To use magnetic stripe cards, you will first print your card design and then encode the cards. Once they are encoded, you’ll need a magnetic stripe reader to read and decode the data. Finally, you will need a system or software that will interpret and use the data on the cards.

Common examples of systems that use magnetic stripe cards include libraries, gift and reward card programs, time and attendance tracking, and keyless access control.

Magnetic Stripe Cards Are Best For:

  • Membership & Reward Cards
  • Time & Attendance Programs
  • Cashless Payment Cards

Types of Magnetic Stripes

There are two types of magnetic stripes, each with their own strengths. HiCo (high coercivity) stripe cards are more durable and are generally not re-encoded or re-used. LoCo (low coercivity) stripe cards are intended to be temporary cards that can easily be erased and re-encoded.

The technical difference between HiCo and LoCo is in how much energy it would take to change the polarity of the stripe’s magnetic field, measured in Oersteads (Oe).

  • LoCo cards, which fall between 0 and 300 Oe and are easier to write to
  • HiCo cards, which fall between 300 and 3000 Oe and are harder to write to


What this means is that a LoCo card uses less energy to encode, but that encoding will last a shorter amount of time and is more susceptible to interference. Hotels and mass transit systems commonly use LoCo cards because they need to frequently encode, wipe, and re-encode the same cards. As you have may have experienced, LoCo can easily stop working, especially if they come into contact with strong magnets.
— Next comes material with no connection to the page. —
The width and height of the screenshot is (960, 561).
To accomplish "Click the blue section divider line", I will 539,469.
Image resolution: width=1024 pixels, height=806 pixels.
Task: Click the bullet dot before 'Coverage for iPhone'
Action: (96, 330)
A HiCo card requires more energy to encode, allowing them to last longer. HiCo cards are best suited for applications where they are swiped frequently but need to last a long time. The stronger magnetic fields can withstand wear and tear better, and are less likely to be impacted by contact with magnets. Your debit card, for example, uses a HiCo magnetic stripe.

Do you know the easiest way to tell the two types apart? LoCo magnetic stripes will be a brown color, while HiCo magnetic stripes are almost black.